• THE PROBLEM:
Rewrite the lines from the one that contains "Click the answer sentence about continuity" through the last line, requests included, and shift every coordinate in the answers by -125. Omit the pictures.

• INPUT RECORDS:
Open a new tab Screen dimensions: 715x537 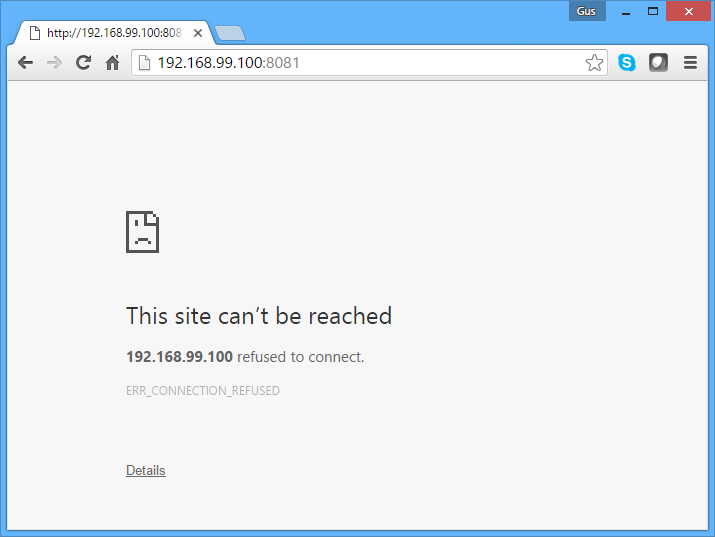pyautogui.click(x=230, y=34)
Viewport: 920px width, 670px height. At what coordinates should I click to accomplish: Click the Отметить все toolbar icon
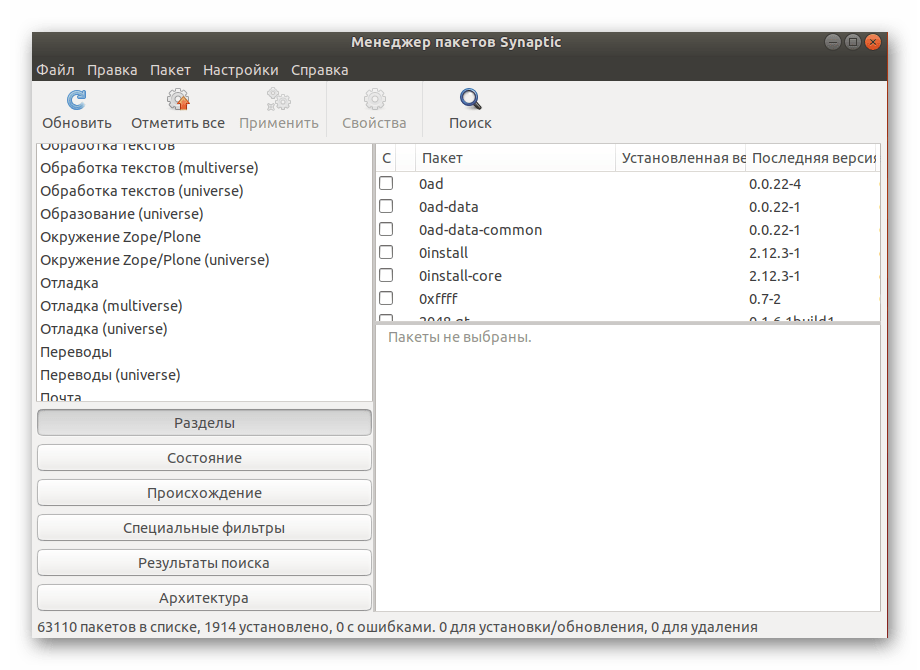pos(178,100)
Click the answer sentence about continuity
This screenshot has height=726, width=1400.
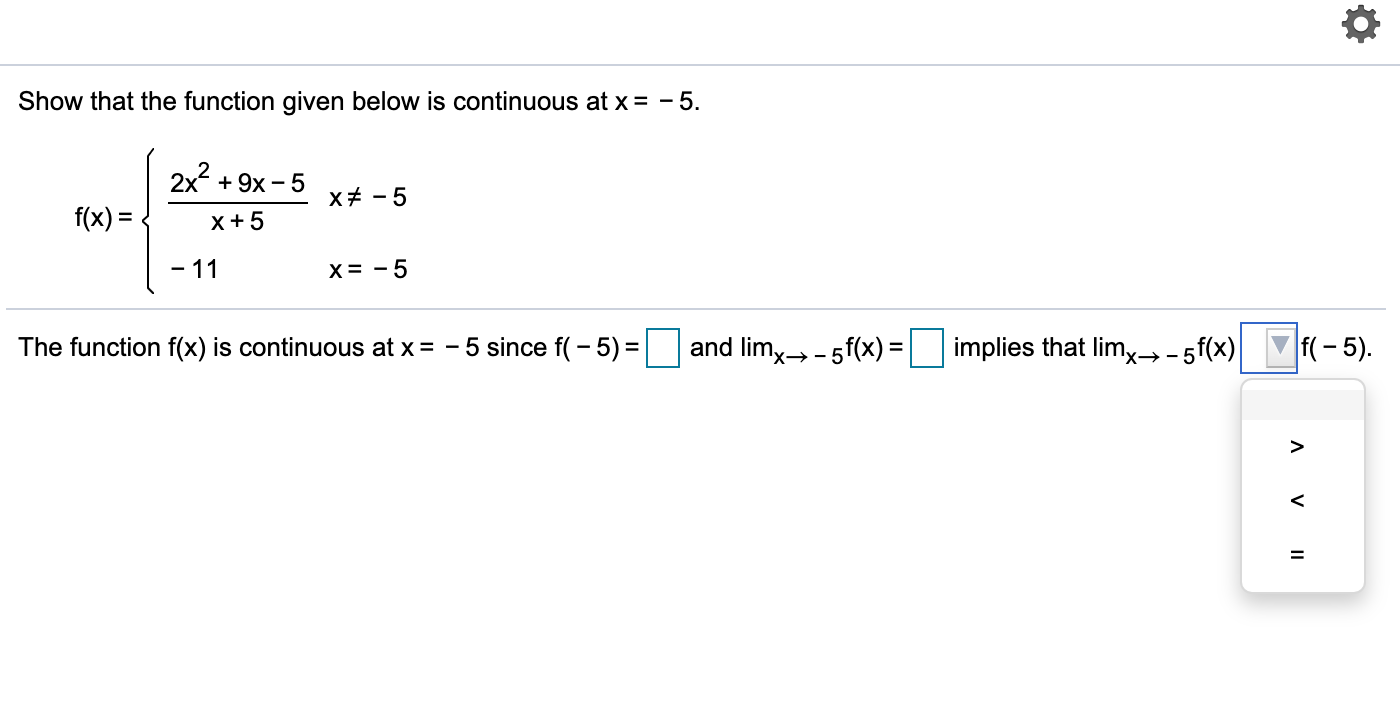400,347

• RESPONSE TO THE TASK:
Click the answer sentence about continuity
This screenshot has height=726, width=1400.
275,222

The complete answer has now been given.